-- Problem description --
Please return every line of the listing below that contains the word "item".

-- Stored rows --
·····
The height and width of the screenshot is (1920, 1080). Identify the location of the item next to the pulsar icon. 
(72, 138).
·····
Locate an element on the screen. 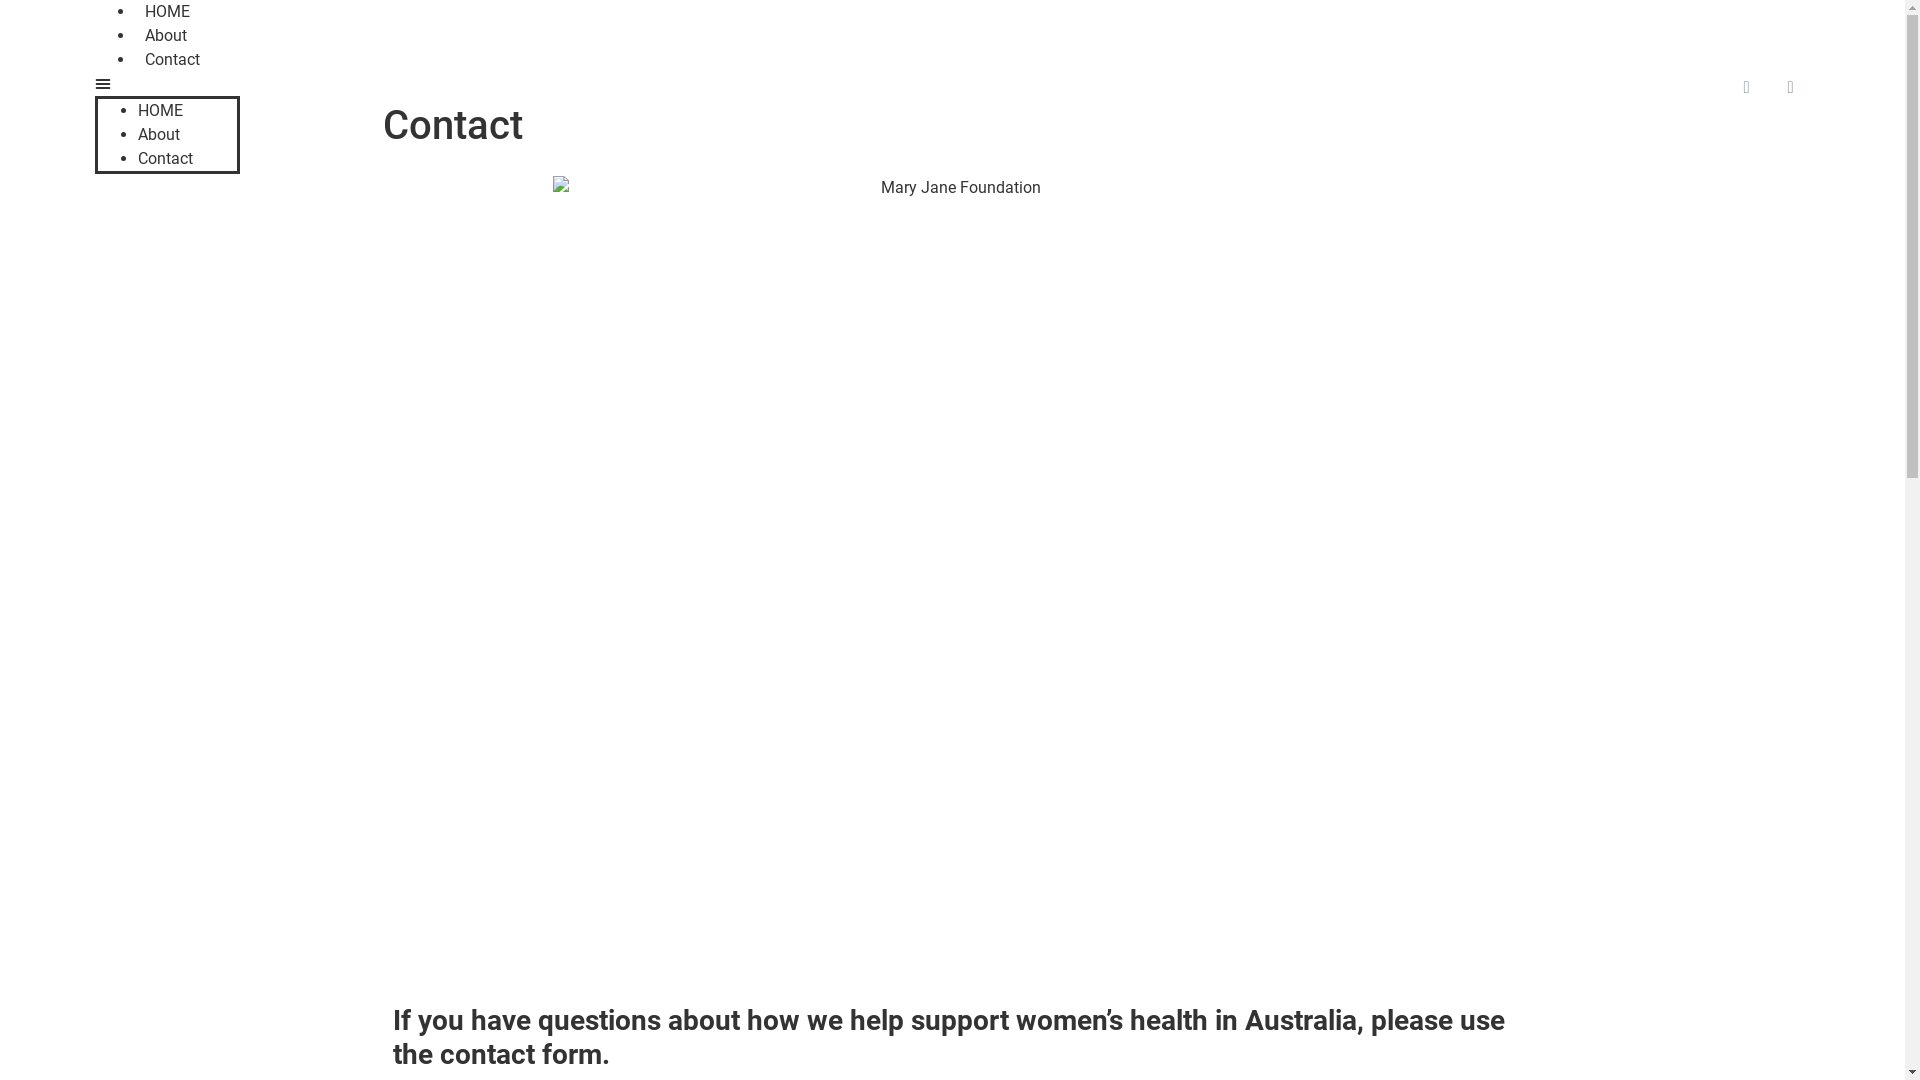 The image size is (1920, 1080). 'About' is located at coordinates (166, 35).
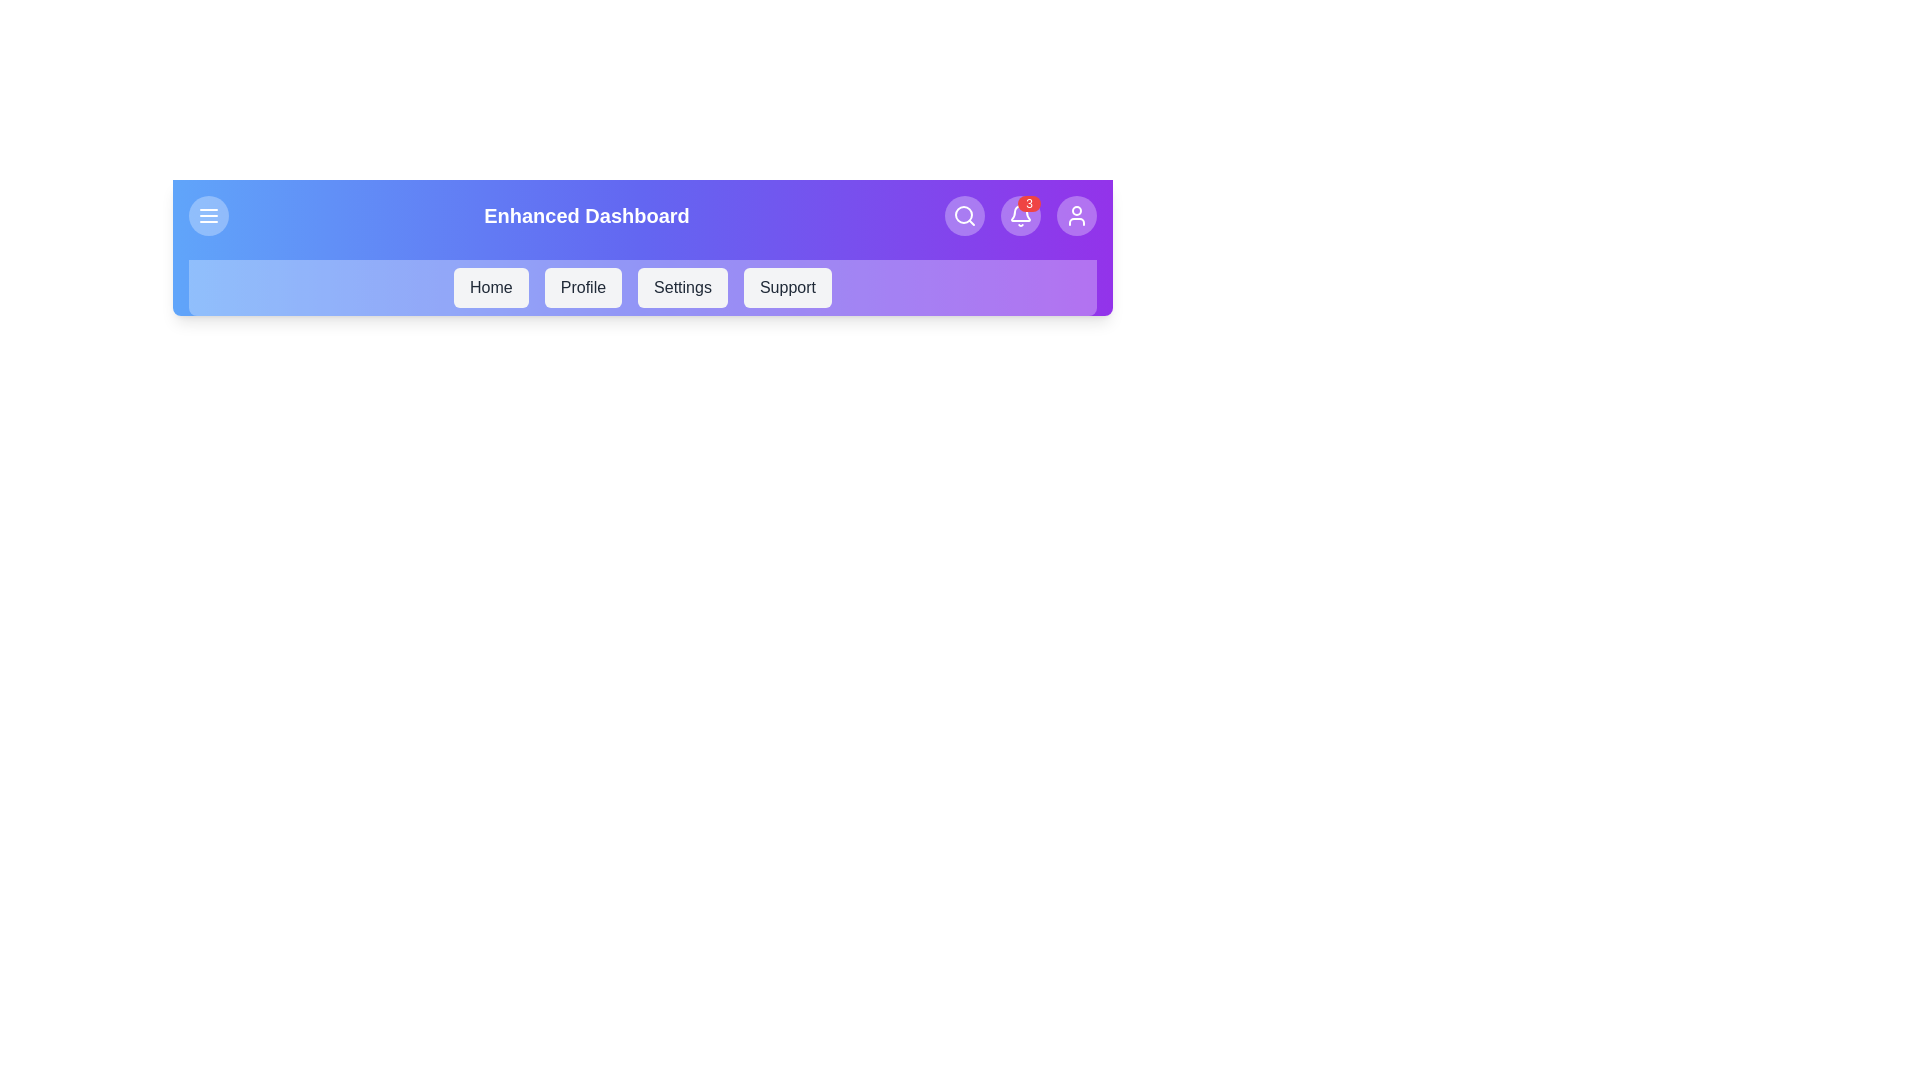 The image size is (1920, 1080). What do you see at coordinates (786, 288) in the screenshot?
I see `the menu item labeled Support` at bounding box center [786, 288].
·····
-- Task result --
The height and width of the screenshot is (1920, 1080). Identify the location of the item next to the pulsar icon. 
I see `the menu item labeled Support` at bounding box center [786, 288].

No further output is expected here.